Wednesday, May 3, 2017

Restless Dreams of Dead Movie Stars

By Steve Evans

Last night I dreamed that Jackie Coogan returned from the dead to speak with me while in costume for his best-known role, Uncle Fester in the 1960s television show The Addams Family. But it was in costume only, not in character. 

I blame these odd nocturnal flights of fancy on the grilled pork Chimichangas I enjoyed the evening before with screaming hot salsa and frozen margaritas. Perhaps it was no coincidence, then, that Coogan met me in my dream on a sidewalk outside a Cancun cantina, where he drank iced lemon water through a straw and munched tortilla chips with childlike enthusiasm.

He told me about his rollercoaster life as an impossibly rich child movie star during the silent era and into the Depression. Coogan worked with Charlie Chaplin on one of the brilliant performer’s greatest films, The Kid (1921). It is an unequaled masterpiece that will charm you to within an inch of your life as you burn through half a box of Kleenex, mainly on the strength of Coogan’s acting. He was six years old. The film hasn't aged a bit.

Coogan recalled his shock upon learning when he turned 21 that his mother and stepfather had squandered his fortune – estimated at nearly $4 million – on high living, jewels, furs and expensive cars. While we spoke, I used my smart phone to Google an inflation calculator. We ran the numbers. Coogan insisted that I show him, and his face darkened on discovering that his childhood wealth would be equal to about $70 million in today’s dollars.

***

It must be emotionally devastating to sue your own mother, but that’s what Coogan did in 1938. When it was all over, he received only $126,000 out of a quarter-million, all that was left from his earnings as a movie star.

This maternal treachery resulted in the California Child Actor's Bill in 1939. The legislation is more commonly known as the "Coogan Law" and requires the guardian of a child actor to set aside at least 15 percent of earnings in a trust with the child named as sole beneficiary.

The oft-married Coogan made his first skip to the altar with pinup legend Betty Grable, though that union lasted less than two years.
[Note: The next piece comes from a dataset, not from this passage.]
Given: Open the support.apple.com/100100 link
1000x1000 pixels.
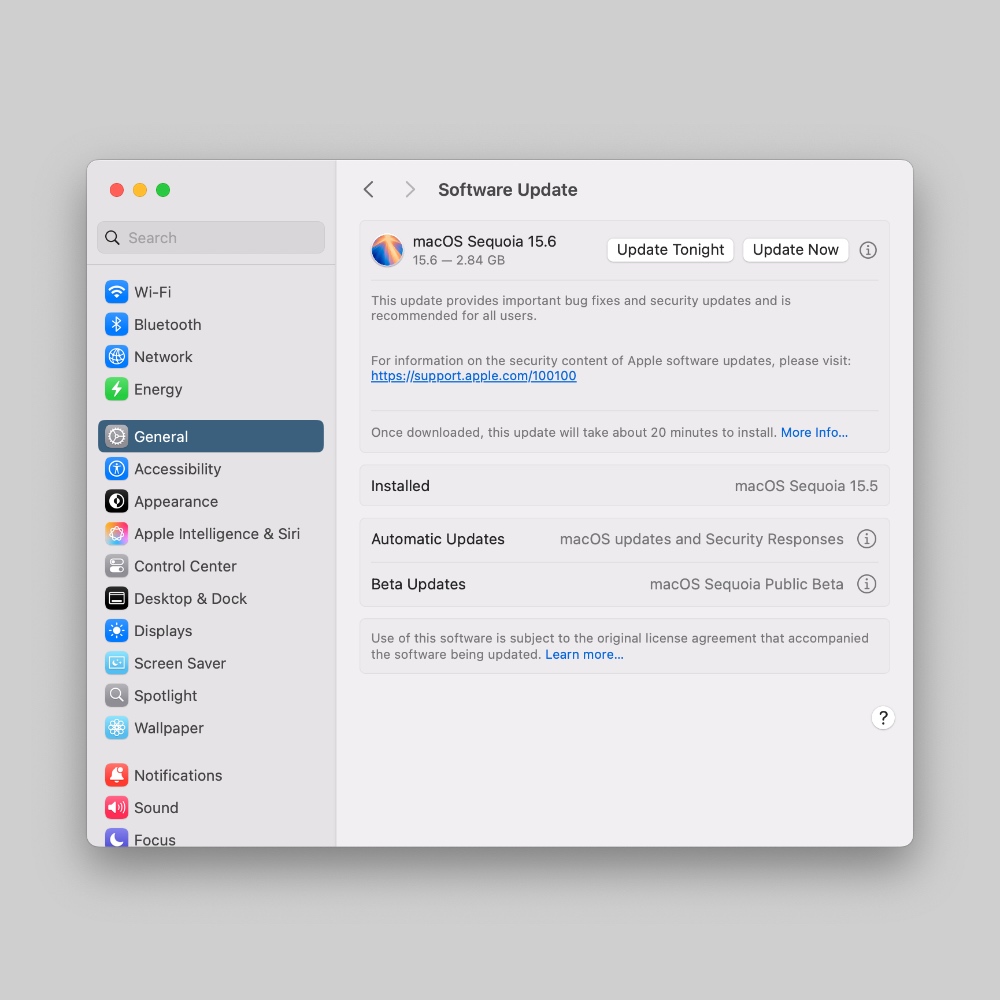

The fourth time around was the charm: he remained married to Dorothea Hanson from 1952 until his death 32 years later.

I couldn’t let Coogan’s ghost slip back into the ether without asking him about the dark years after his family embezzled all his money, when he was reduced to appearances in such films as Mesa of Lost Women, a bizarre, no-budget horror flick from 1953 that delivers a full 70 minutes of…Huh? There are flashbacks inside of flashbacks. Characters recall events at which they were not present. The sets are wobbly. There’s a giant puppet spider, several gorgeous women wearing ragged frocks, the mist-shrouded mesa of the title, and dwarf Angelo Rossito, whose own career spanned from Freaks (1932) to Mad Max: Beyond Thunderdome (1985) with Mel Gibson.

Coogan agreed that Mesa of Lost Women is pretty bad –- even the narration clarifies nothing -- but the film is not without appeal. The grating piano-and-flamenco-guitar music score would test anyone’s endurance, he observed, but the characters are so ridiculous and the line readings so awful that it endures in the canon of Le Bad Cinema. Regardless, a paycheck is a paycheck, he added wryly, especially when you’re broke.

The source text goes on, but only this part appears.